A system is needed to ensure that providers on the network are up to an operable standard. Passable QoS ensures that:

  • providers reach a minimum or ‘passable’ threshhold to maintain active status on the network
  • providers are rewarded in direct proportion to the quality of services rendered
  • neither consumers nor providers are able to profitably give false quality reports

The system uses consumer-side scoring as the mechanism. Other systems considered were:

  • Fisherman - Fisherman involves empowering an authoritative inspector which performs surprise reports on relays to unsuspecting providers.

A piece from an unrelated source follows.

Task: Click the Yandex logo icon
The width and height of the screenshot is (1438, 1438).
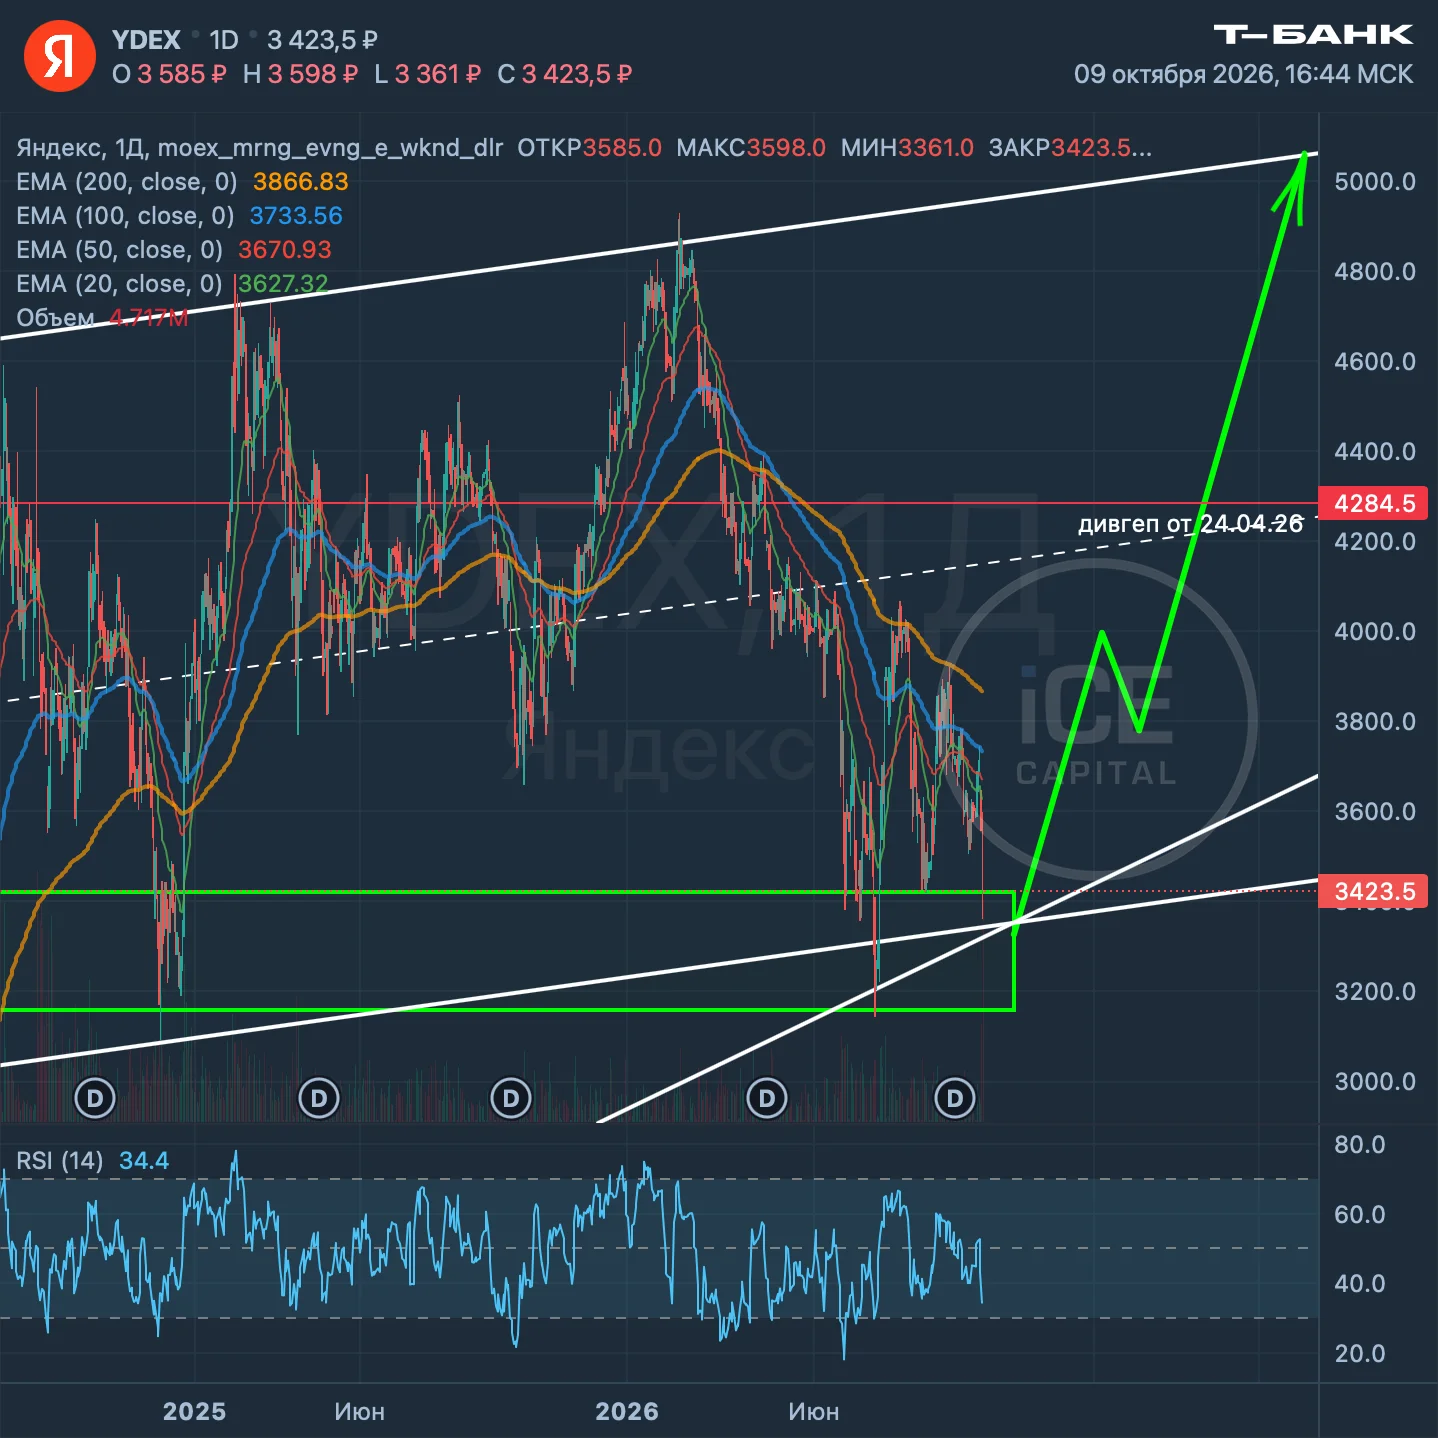Action: [60, 56]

This is an approach widely used throughout web3, but it is neither trustless nor permissionless. Discovering or predicting the identity of the fisherman provides an attack surface for malicious actors. Additionally, the fisherman must be paid for this burden of scoring/inspecting: a smart attacker can manipulate the inspection or collude with the fisherman. Finally, and problematically, under this arrangement, there needs a verification mechanism for ensuring that the fisherman actually made these tests. Efficient solutions are complicated and require more computation and relays. By contrast, our consumer-side scoring mechanism uses existing relays to convey scores.
  • Elective Fisherman - Elective Fisherman means electing, at random, and by mandate of the protocol, a provider or consumer who performs scoring/reporting and whose compensation for doing so is continued participation in the network. This approach is akin to jury duty or conscription, whereby being a participant on the network makes one eligible for fisherman duty. In this example, no further compensation or reward would be given to the fisherman. We toyed with this approach but ultimately decided it was less efficient than consumer-side reporting. As in the previously mentioned Fisherman approach, it also requires complicated proofs and verifications**.**
  • Provider Performance Meta-analysis - Provider Meta-analysis involves collecting provider data on-chain for direct insights and analysis on quality of services. Barring an extremely clever provider learning how to falsify reports, this approach gives a very direct view into the relays received and serviced by a provider. However, it is highly data intensive and does not scale well. While this would conceivably work for a smaller network of consumers and providers, a network at-scale can be easily overloaded by the sheer volume of data providers would report. Again, the consumer-side scoring provides a more efficient implementation.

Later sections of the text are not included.